* [WORK TASK]: Write the records out again, exactly as they stand below.

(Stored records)

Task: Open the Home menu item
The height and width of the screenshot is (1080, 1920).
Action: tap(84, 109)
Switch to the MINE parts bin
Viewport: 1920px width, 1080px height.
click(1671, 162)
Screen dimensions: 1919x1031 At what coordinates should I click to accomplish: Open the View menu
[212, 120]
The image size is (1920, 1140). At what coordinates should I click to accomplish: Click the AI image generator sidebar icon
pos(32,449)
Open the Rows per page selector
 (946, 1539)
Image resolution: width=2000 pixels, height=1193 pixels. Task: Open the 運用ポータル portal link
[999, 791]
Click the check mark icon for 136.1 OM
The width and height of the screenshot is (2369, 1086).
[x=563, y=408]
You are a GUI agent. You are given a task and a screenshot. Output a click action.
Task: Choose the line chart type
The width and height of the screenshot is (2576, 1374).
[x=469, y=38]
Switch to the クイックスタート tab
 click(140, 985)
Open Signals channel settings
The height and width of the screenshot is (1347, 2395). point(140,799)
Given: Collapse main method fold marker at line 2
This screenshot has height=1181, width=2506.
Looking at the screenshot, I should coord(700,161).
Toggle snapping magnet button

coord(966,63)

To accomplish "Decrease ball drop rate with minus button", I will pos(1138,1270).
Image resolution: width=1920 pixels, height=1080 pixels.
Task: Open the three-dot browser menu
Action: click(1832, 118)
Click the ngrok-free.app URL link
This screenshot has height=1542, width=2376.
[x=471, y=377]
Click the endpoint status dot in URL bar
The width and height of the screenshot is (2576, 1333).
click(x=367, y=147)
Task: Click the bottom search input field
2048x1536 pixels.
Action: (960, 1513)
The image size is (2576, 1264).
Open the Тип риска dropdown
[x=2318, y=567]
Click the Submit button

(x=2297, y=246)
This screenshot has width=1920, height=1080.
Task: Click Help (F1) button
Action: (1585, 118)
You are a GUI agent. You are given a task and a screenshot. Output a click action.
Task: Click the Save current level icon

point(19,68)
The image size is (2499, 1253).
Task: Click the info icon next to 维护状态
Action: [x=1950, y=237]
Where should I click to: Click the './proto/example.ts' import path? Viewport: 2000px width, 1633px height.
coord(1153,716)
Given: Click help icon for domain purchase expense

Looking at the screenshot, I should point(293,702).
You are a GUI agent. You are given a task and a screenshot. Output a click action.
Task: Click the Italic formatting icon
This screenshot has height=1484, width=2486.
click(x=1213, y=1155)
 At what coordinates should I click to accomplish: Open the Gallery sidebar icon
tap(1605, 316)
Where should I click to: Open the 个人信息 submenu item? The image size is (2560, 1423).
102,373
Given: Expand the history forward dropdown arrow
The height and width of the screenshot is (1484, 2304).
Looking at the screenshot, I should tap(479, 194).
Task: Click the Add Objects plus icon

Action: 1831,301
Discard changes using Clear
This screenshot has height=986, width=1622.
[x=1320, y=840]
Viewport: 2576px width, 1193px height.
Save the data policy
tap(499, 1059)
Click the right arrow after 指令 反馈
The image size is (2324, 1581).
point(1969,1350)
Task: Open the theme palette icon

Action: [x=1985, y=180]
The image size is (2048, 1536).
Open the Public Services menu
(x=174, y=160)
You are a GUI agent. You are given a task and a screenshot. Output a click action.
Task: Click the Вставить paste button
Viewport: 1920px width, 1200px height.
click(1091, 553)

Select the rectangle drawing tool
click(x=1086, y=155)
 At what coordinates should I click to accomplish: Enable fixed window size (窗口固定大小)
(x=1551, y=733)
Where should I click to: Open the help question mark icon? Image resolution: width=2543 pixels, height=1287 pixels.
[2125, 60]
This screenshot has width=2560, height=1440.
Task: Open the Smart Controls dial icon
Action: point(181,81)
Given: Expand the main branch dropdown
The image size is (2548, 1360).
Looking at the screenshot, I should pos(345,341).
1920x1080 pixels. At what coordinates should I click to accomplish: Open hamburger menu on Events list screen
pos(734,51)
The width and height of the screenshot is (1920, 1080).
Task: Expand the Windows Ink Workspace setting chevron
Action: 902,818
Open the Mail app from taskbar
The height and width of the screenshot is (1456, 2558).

* [ANSWER BELOW]:
Task: Open the Home menu item
The height and width of the screenshot is (1080, 1920).
Action: tap(84, 109)
Switch to the MINE parts bin
Viewport: 1920px width, 1080px height.
click(1671, 162)
Screen dimensions: 1919x1031 At what coordinates should I click to accomplish: Open the View menu
[212, 120]
The image size is (1920, 1140). At what coordinates should I click to accomplish: Click the AI image generator sidebar icon
pos(32,449)
Open the Rows per page selector
 (946, 1539)
Image resolution: width=2000 pixels, height=1193 pixels. Task: Open the 運用ポータル portal link
[999, 791]
Click the check mark icon for 136.1 OM
The width and height of the screenshot is (2369, 1086).
[x=563, y=408]
You are a GUI agent. You are given a task and a screenshot. Output a click action.
Task: Choose the line chart type
The width and height of the screenshot is (2576, 1374).
[x=469, y=38]
Switch to the クイックスタート tab
 click(140, 985)
Open Signals channel settings
The height and width of the screenshot is (1347, 2395). point(140,799)
Given: Collapse main method fold marker at line 2
This screenshot has height=1181, width=2506.
Looking at the screenshot, I should coord(700,161).
Toggle snapping magnet button

coord(966,63)

To accomplish "Decrease ball drop rate with minus button", I will pos(1138,1270).
Image resolution: width=1920 pixels, height=1080 pixels.
Task: Open the three-dot browser menu
Action: click(1832, 118)
Click the ngrok-free.app URL link
This screenshot has height=1542, width=2376.
[x=471, y=377]
Click the endpoint status dot in URL bar
The width and height of the screenshot is (2576, 1333).
click(x=367, y=147)
Task: Click the bottom search input field
2048x1536 pixels.
Action: (960, 1513)
The image size is (2576, 1264).
Open the Тип риска dropdown
[x=2318, y=567]
Click the Submit button

(x=2297, y=246)
This screenshot has width=1920, height=1080.
Task: Click Help (F1) button
Action: (1585, 118)
You are a GUI agent. You are given a task and a screenshot. Output a click action.
Task: Click the Save current level icon

point(19,68)
The image size is (2499, 1253).
Task: Click the info icon next to 维护状态
Action: [x=1950, y=237]
Where should I click to: Click the './proto/example.ts' import path? Viewport: 2000px width, 1633px height.
coord(1153,716)
Given: Click help icon for domain purchase expense

Looking at the screenshot, I should point(293,702).
You are a GUI agent. You are given a task and a screenshot. Output a click action.
Task: Click the Italic formatting icon
This screenshot has height=1484, width=2486.
click(x=1213, y=1155)
 At what coordinates should I click to accomplish: Open the Gallery sidebar icon
tap(1605, 316)
Where should I click to: Open the 个人信息 submenu item? The image size is (2560, 1423).
102,373
Given: Expand the history forward dropdown arrow
The height and width of the screenshot is (1484, 2304).
Looking at the screenshot, I should tap(479, 194).
Task: Click the Add Objects plus icon

Action: 1831,301
Discard changes using Clear
This screenshot has height=986, width=1622.
[x=1320, y=840]
Viewport: 2576px width, 1193px height.
Save the data policy
tap(499, 1059)
Click the right arrow after 指令 反馈
The image size is (2324, 1581).
point(1969,1350)
Task: Open the theme palette icon

Action: [x=1985, y=180]
The image size is (2048, 1536).
Open the Public Services menu
(x=174, y=160)
You are a GUI agent. You are given a task and a screenshot. Output a click action.
Task: Click the Вставить paste button
Viewport: 1920px width, 1200px height.
click(1091, 553)

Select the rectangle drawing tool
click(x=1086, y=155)
 At what coordinates should I click to accomplish: Enable fixed window size (窗口固定大小)
(x=1551, y=733)
Where should I click to: Open the help question mark icon? Image resolution: width=2543 pixels, height=1287 pixels.
[2125, 60]
This screenshot has width=2560, height=1440.
Task: Open the Smart Controls dial icon
Action: point(181,81)
Given: Expand the main branch dropdown
The image size is (2548, 1360).
Looking at the screenshot, I should pos(345,341).
1920x1080 pixels. At what coordinates should I click to accomplish: Open hamburger menu on Events list screen
pos(734,51)
The width and height of the screenshot is (1920, 1080).
Task: Expand the Windows Ink Workspace setting chevron
Action: 902,818
Open the Mail app from taskbar
The height and width of the screenshot is (1456, 2558).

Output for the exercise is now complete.